# RO/DI Waste Water



## mheltcameron (Aug 1, 2012)

So I have a 14g Nano Reef. I have a 5 stage RODI system to produce pure water for my reef tank. I have read many people who said they have luck using the waste water in their fresh water tanks. I am making three buckets of waste to every one bucket of RODI which is perfect if I can use the waste in my 55g fresh. I tested the waste before using it and found:

Nitrates-0
Nitrites-.25
Ammonia-.30

In a 15g water change to a 55g tank every two weeks will this trigger a cycle? Thanks


----------



## dreday (Oct 12, 2007)

You do not want to use the waste water for your tank. That is an old wives tale.
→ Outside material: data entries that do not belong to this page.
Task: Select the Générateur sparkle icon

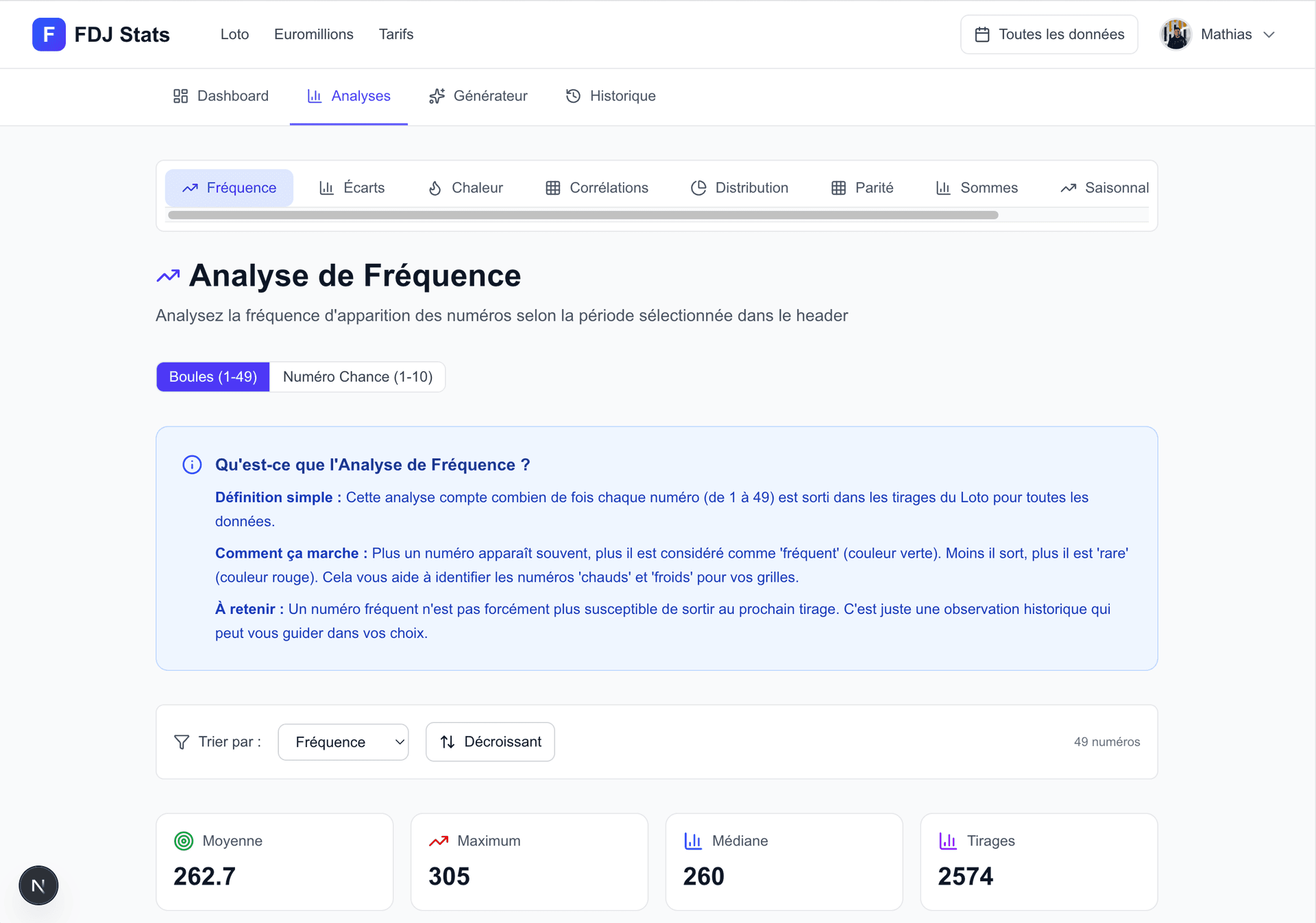Action: (437, 96)
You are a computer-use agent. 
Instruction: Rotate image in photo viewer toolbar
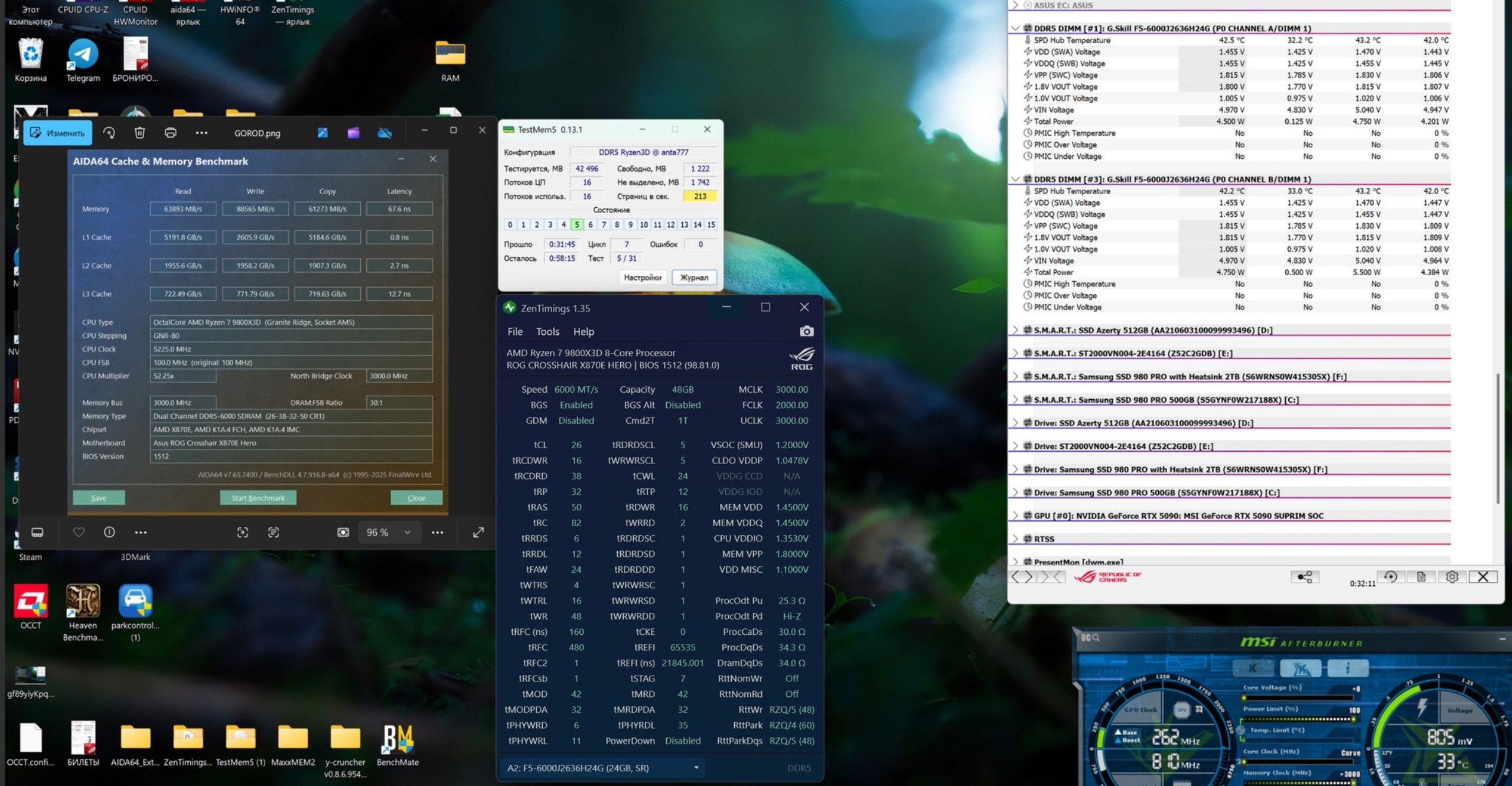[109, 133]
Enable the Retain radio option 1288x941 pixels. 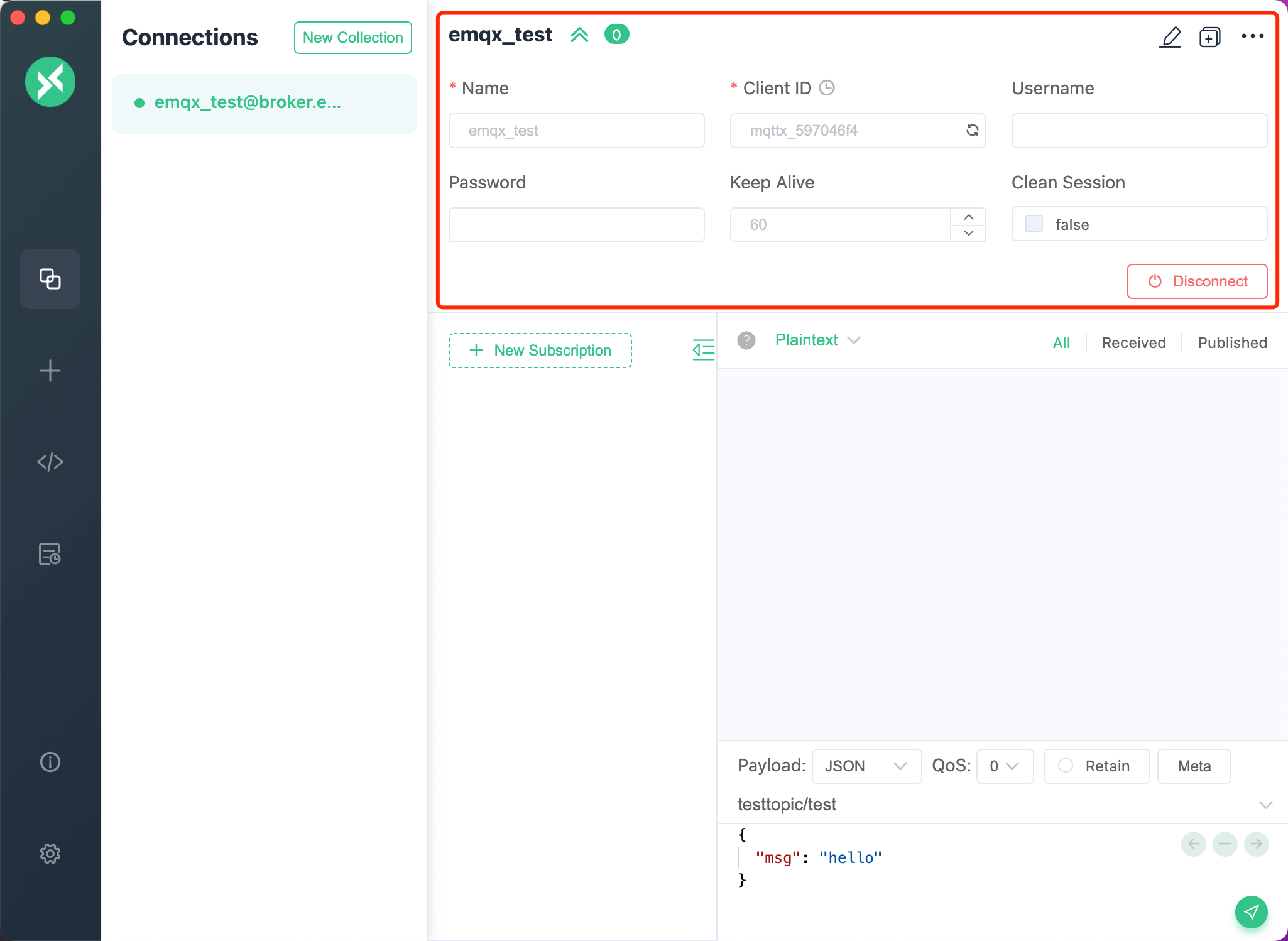click(1066, 766)
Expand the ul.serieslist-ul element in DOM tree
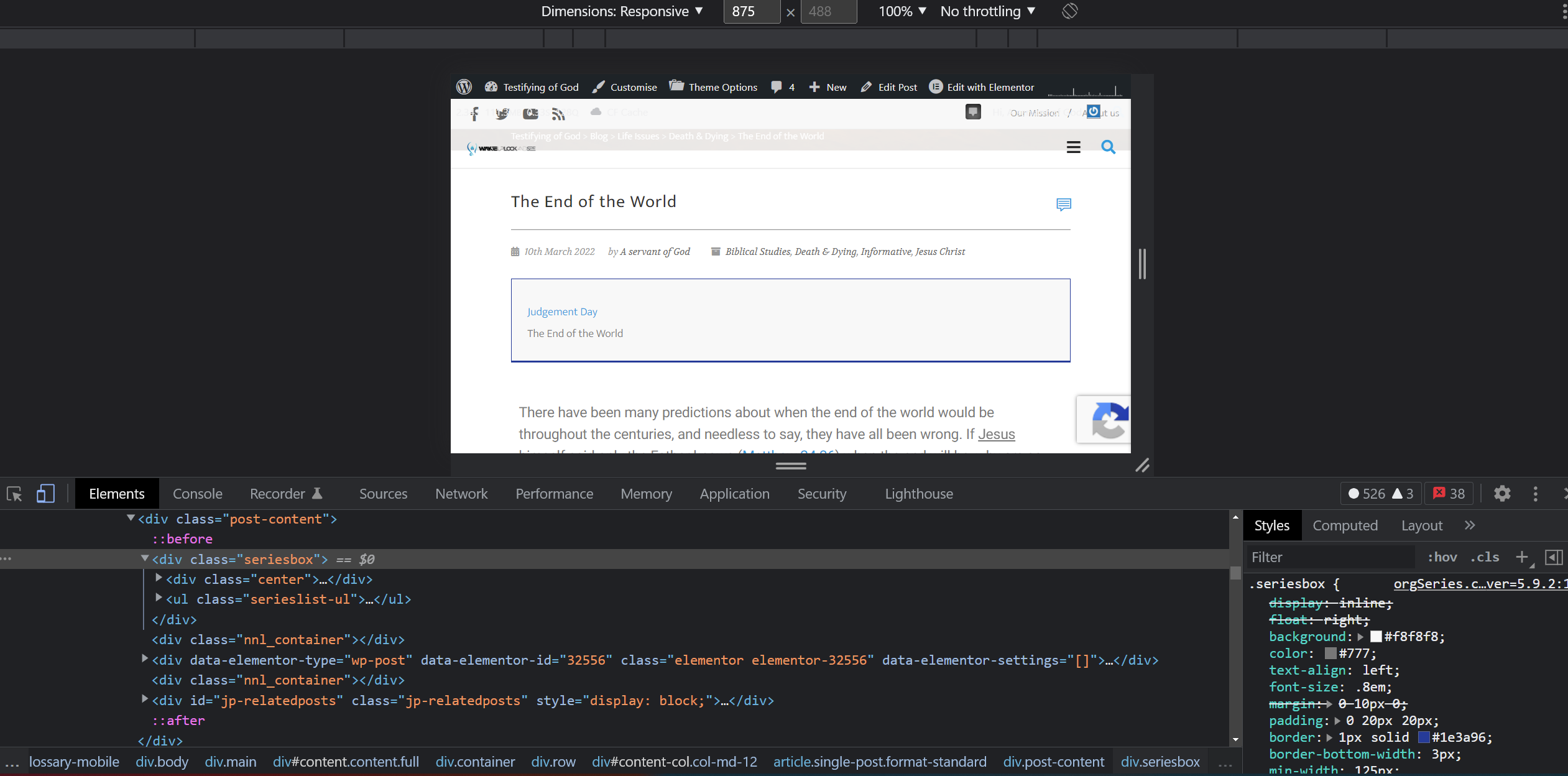This screenshot has height=776, width=1568. pyautogui.click(x=158, y=598)
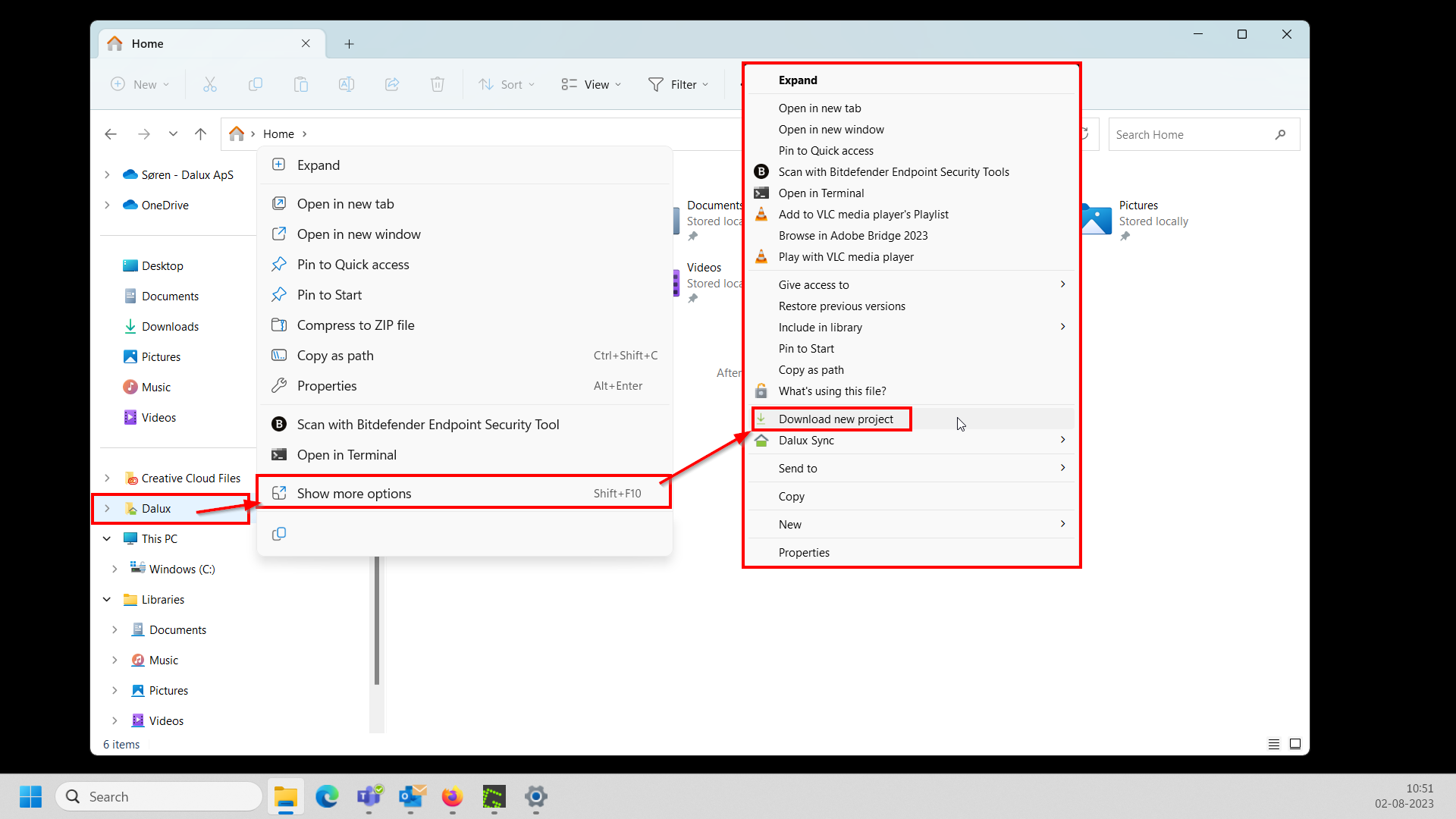Click the Up arrow navigation icon
This screenshot has width=1456, height=819.
pos(200,134)
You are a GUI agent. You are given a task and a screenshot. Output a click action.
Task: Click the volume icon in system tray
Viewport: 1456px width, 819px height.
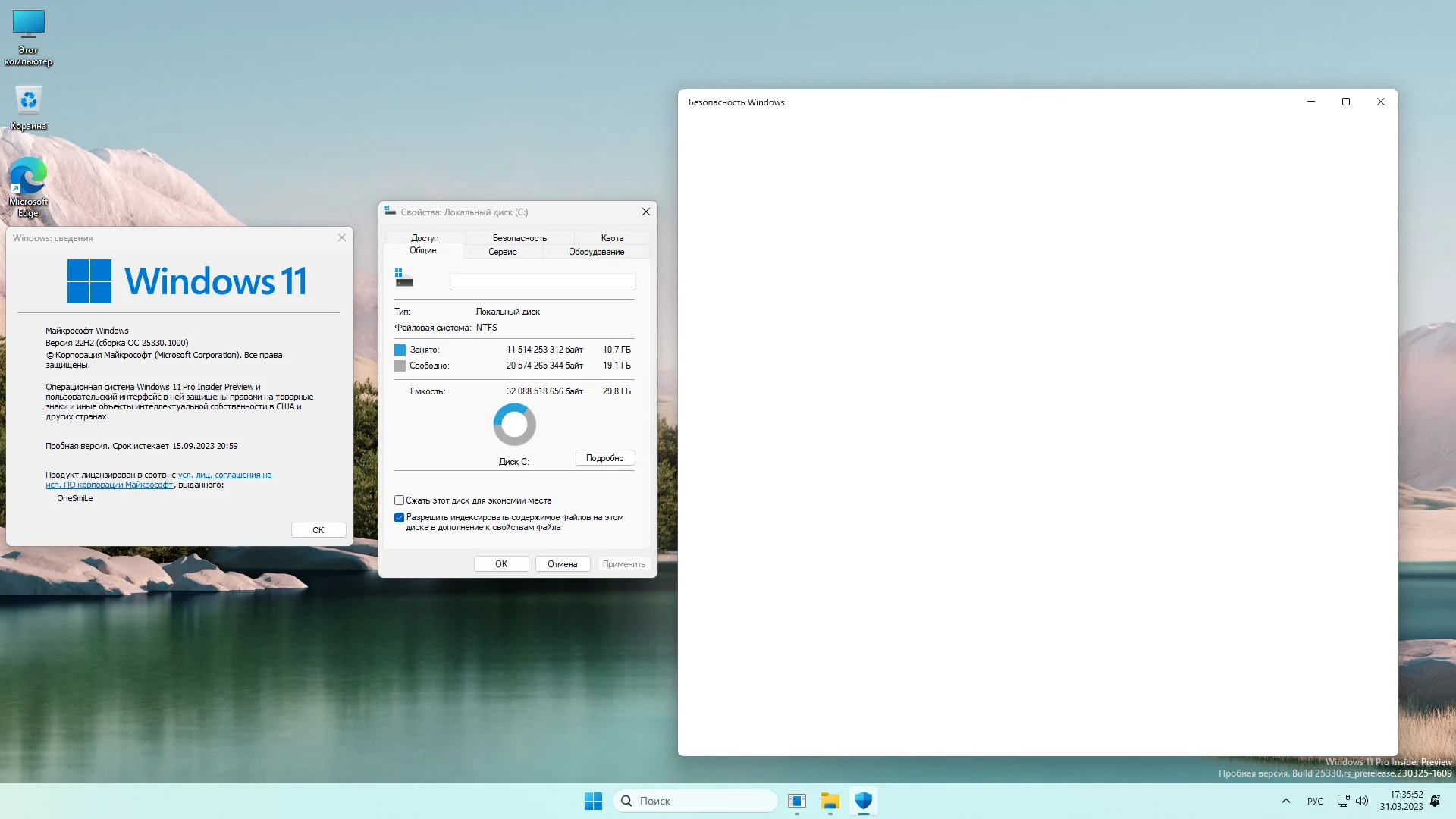coord(1362,801)
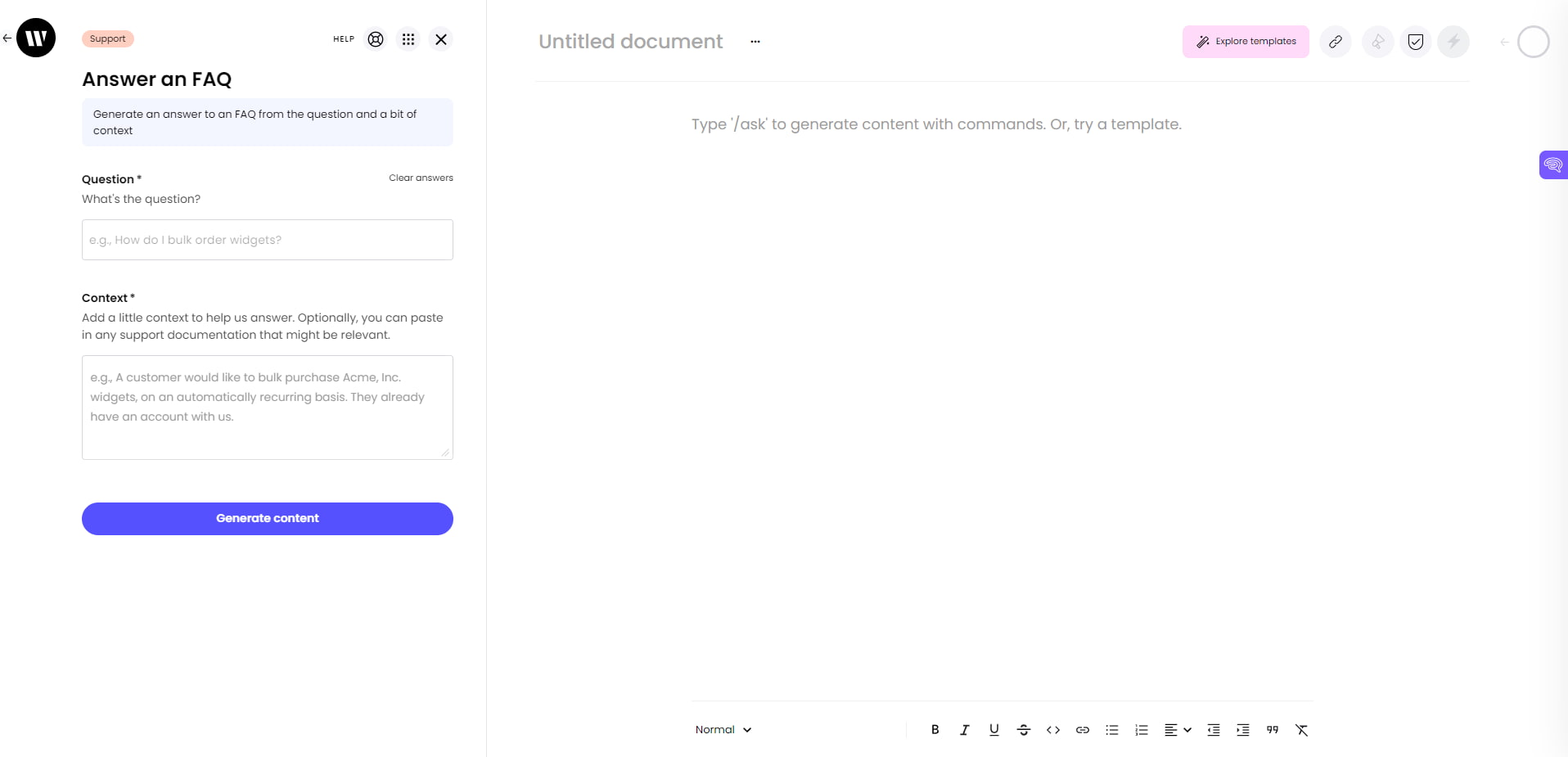Toggle bold formatting in the editor toolbar

point(935,729)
If you have a high ph the nitrite and ammo will harm your fish. It could even kill them over time. I would stick with what you were doing before, tap water. All the heavy metals will be in your waste water as well, that is not good for the fish.


----------



## Chromedome52 (Jul 25, 2009)

It is not waste water unless you waste it. Under most conditions, the byflow water from an RO system is perfectly safe, just slightly harder than your tap. I don't know why you are getting such high measurements on nitrites and ammonia, as that suggests that they are already in your tap water, which it shouldn't have to begin with. In a multistage RO system the heavy metals should be removed by prefilters, as they can damage the membrane and shorten its life. But a lot of people forget to change out the prefilters regularly.

I've used RO byflow water for many of my livebearers and hard water fish for years with no problems, the plants love it. I would check the levels of nitrites and ammonia in your tap water, I suspect they are not much lower than your byflow water. And a 15 gallon change every two weeks in a 55 isn't enough water changing anyway, unless you have a very lightly stocked tank.


----------



## mheltcameron (Aug 1, 2012)

I agree that calling it waste water is a bit of a miscategorization. It is only a concentrated form of the RO water, it has already been filter through a sediment filter and 2 carbon filters. My TDS out of the RO is only 1ppm million, when I am flushing the filter the TDS maxes out 60ppm, so it would seem that I have great water from the tap. That being said, after testing the "waste" water I pulled out a bucket of my RODI to make sure there wasn't something going on with the system and that water was zeros across the board. I will have to test the straight tap. The "waste" water had been in a sealed bucket for 3 days. Just for the **** of it tossed half a cap of prime in the bucket I will test again tonight and see what I get. I would rather continue using the prime as I would out of the tap, was hoping I would be able to eliminate that step, and not send 15 gallons down the drain for no good reason.

At the moment I have one Jack Dempsy, big guy though, 8" or so and a Peppermint Pleco, about 3". Two weeks is the max that I go, have a pretty good balance in the tank. Pleco does a pretty effiecient job of cleaning up what the jack doesn't eat. I check my parameters in the tank weekly, and if they aren't to high I let it go in to the second.


----------



## mheltcameron (Aug 1, 2012)

So I tested the "waste" water after treating with prime yesterday, nitrites down to 0 and ammonia down slightly below .25. I tested my tap water and got an Ammonia reading of .5. I have been using conditioned tap water since I started the tank 6 months ago ad haven't had an ammonia reading on a water test since the cycle was completed, so it would that the "waste is actually better than the tap water in that respect. Thanks for the responses.


----------